• [Task statement]
Look through the data below and return each line where "dimensions" appears.

• [Saved entries]
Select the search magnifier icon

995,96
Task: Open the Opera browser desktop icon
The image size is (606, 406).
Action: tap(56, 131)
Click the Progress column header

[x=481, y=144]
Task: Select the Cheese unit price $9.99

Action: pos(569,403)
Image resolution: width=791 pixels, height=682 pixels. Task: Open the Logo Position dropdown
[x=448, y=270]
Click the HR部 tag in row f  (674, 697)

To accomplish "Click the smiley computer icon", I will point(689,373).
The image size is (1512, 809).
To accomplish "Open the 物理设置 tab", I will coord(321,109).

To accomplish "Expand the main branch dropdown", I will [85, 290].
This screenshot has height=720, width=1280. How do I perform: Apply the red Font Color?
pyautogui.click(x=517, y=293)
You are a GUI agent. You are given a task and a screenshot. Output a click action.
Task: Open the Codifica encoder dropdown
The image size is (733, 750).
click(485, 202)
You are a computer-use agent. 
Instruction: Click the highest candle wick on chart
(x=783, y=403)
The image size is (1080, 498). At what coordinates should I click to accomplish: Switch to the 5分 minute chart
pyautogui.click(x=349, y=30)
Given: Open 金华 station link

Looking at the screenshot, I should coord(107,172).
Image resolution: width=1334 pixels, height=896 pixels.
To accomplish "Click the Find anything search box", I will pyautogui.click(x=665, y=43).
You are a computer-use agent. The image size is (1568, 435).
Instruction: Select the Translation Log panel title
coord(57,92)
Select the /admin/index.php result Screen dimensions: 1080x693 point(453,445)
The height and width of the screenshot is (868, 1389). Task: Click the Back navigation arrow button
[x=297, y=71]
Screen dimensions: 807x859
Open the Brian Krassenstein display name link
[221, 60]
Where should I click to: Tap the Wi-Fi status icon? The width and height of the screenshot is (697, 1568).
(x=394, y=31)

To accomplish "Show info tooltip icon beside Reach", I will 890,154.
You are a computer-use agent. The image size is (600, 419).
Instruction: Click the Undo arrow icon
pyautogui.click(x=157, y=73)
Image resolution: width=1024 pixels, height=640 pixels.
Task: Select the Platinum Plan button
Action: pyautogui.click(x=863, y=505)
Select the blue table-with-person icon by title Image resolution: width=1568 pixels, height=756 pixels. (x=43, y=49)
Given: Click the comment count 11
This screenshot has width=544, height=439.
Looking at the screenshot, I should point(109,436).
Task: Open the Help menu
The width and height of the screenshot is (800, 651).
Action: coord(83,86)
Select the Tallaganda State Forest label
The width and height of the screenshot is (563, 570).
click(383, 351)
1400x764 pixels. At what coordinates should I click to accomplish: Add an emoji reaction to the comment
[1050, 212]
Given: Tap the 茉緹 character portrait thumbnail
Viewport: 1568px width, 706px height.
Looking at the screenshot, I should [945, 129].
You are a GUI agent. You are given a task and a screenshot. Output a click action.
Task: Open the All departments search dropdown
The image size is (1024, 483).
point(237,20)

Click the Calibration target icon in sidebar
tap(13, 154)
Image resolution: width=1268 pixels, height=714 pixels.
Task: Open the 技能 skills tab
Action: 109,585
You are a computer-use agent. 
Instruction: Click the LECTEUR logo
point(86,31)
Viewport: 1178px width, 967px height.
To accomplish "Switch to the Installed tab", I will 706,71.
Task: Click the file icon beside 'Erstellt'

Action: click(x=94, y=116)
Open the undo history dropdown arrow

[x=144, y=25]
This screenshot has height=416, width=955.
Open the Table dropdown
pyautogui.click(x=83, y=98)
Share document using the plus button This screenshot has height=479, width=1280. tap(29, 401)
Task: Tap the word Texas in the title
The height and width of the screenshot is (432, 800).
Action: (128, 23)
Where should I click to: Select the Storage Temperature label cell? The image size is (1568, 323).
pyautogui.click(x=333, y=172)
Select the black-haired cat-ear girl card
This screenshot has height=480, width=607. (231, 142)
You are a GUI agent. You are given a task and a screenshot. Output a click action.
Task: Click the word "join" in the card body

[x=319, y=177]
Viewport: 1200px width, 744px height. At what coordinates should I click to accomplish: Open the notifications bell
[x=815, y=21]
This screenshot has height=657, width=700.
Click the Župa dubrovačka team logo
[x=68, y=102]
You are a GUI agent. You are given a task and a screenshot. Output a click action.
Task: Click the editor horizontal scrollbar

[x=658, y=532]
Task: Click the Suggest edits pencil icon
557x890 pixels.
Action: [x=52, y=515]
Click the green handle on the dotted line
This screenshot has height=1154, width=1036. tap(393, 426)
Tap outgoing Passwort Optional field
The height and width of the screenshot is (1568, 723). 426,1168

• [Your solution]
Select the /admin/index.php result Screen dimensions: 1080x693 point(453,445)
Screen dimensions: 807x859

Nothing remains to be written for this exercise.